- _Materials provided_
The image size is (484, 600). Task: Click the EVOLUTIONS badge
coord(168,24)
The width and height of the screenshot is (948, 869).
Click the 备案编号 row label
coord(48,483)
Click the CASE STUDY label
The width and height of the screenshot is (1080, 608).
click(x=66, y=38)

- _The task_
In full and exactly as written, the listing is to be copied again.

- _Written reply_
The image size is (484, 600). Task: Click the EVOLUTIONS badge
coord(168,24)
The width and height of the screenshot is (948, 869).
Click the 备案编号 row label
coord(48,483)
Click the CASE STUDY label
The width and height of the screenshot is (1080, 608).
click(x=66, y=38)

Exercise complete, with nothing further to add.